#### Text section
★ ★ ★

And perhaps by the time I get that far, I’m 70 years old and never made the difference I wanted to make because I was so caught up in being secure. So… what am I grateful for? The little kick in the pants that the pinkie promise suggestion was for me. Did I pinkie promise to do it now? No. But I did pinkie promise to do it sometime. It will be sooner rather than later.
Well folks. I wish you a good morning. And “in case I don’t see you, good afternoon, good evening, and good night!”

★ ★ ★

#### Information shown
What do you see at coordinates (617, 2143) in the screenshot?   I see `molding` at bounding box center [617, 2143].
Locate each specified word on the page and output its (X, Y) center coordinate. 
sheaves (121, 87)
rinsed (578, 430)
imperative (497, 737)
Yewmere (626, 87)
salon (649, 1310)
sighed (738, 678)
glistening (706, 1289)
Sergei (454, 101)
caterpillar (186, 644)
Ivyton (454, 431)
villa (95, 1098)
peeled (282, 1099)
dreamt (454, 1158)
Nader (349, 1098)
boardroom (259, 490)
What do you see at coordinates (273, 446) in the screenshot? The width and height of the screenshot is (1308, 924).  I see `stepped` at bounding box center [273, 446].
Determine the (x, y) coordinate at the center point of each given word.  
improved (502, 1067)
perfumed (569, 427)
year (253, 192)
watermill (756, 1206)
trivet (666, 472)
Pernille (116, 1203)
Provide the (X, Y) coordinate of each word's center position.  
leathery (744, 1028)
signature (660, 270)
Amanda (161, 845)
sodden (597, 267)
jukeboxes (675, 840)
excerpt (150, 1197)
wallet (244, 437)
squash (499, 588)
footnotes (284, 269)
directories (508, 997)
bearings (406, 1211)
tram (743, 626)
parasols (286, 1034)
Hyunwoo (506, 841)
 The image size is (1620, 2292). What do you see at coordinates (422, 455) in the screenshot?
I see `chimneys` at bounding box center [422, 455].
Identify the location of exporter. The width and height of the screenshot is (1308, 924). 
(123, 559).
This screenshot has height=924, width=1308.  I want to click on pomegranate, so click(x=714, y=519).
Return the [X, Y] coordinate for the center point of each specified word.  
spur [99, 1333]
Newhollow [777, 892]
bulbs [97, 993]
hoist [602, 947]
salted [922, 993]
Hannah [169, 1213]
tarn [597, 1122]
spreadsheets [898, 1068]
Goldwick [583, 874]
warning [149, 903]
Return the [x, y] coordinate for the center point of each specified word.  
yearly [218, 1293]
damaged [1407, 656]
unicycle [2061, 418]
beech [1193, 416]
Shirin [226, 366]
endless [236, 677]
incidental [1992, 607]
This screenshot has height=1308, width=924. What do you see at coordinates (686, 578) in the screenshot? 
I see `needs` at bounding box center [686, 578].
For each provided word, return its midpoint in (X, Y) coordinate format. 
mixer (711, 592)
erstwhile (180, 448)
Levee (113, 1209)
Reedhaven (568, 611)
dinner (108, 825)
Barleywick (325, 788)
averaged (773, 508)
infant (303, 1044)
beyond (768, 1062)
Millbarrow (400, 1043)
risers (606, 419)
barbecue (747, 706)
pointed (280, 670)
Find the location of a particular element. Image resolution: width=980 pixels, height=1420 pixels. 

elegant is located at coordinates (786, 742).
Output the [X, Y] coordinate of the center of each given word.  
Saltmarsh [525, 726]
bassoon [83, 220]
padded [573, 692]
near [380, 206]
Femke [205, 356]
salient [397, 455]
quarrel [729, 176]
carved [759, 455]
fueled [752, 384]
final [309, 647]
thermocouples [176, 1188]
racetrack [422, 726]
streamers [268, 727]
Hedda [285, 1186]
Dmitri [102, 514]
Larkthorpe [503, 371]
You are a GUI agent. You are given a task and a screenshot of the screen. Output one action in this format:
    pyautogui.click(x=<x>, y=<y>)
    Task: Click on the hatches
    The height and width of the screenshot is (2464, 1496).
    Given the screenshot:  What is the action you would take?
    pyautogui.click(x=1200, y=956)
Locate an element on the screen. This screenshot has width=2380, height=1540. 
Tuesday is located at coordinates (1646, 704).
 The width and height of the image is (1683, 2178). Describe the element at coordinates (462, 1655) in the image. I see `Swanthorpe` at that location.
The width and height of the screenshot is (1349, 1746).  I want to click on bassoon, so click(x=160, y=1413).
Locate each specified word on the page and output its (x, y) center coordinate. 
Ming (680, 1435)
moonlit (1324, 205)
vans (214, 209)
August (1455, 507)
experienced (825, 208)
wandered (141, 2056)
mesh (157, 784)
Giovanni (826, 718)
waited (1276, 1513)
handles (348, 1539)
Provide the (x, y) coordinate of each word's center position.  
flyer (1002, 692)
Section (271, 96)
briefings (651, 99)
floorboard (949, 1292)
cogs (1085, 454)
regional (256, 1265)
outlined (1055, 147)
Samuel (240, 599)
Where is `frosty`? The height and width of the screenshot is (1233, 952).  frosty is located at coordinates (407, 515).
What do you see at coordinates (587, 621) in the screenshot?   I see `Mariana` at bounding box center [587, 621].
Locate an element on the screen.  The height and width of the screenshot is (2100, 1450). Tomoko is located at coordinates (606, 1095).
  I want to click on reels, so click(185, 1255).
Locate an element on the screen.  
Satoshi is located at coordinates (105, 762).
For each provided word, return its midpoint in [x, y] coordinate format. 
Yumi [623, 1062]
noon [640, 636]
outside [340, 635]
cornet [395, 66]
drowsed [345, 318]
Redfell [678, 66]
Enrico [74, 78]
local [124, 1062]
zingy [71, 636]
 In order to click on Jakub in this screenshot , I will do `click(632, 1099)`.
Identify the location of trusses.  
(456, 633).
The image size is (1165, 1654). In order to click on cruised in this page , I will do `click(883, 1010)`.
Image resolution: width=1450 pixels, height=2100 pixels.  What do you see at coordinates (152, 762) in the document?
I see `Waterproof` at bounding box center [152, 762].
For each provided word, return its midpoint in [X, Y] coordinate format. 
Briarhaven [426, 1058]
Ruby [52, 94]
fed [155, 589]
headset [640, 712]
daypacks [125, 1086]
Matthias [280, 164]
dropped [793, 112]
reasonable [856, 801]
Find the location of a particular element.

★ ★ ★

#### Exercises
A: In the passage on gratitude, why does the writer say the pinkie promise suggestion is something to be grateful for? Answer in one to three sentences.
B: Answer these questions about the passage on gratitude:
(i) What age does the writer picture reaching without having made a difference?
(ii) Did the writer pinkie promise to do it now or sometime?
(iii) What time of day does the writer wish readers first?
C: Can you transcribe the passage on gratitude from "And perhaps by" up to and including "rather than later."?

#### Replies
A: It gave the writer "the little kick in the pants" they needed. The writer fears reaching 70 without having made the difference they wanted because they were "so caught up in being secure." The suggestion led them to pinkie promise to do it sometime, and "sooner rather than later."

B:
(i) 70 years old.
(ii) Sometime, not now.
(iii) A good morning.

C:
And perhaps by the time I get that far, I’m 70 years old and never made the difference I wanted to make because I was so caught up in being secure. So… what am I grateful for? The little kick in the pants that the pinkie promise suggestion was for me. Did I pinkie promise to do it now? No. But I did pinkie promise to do it sometime. It will be sooner rather than later.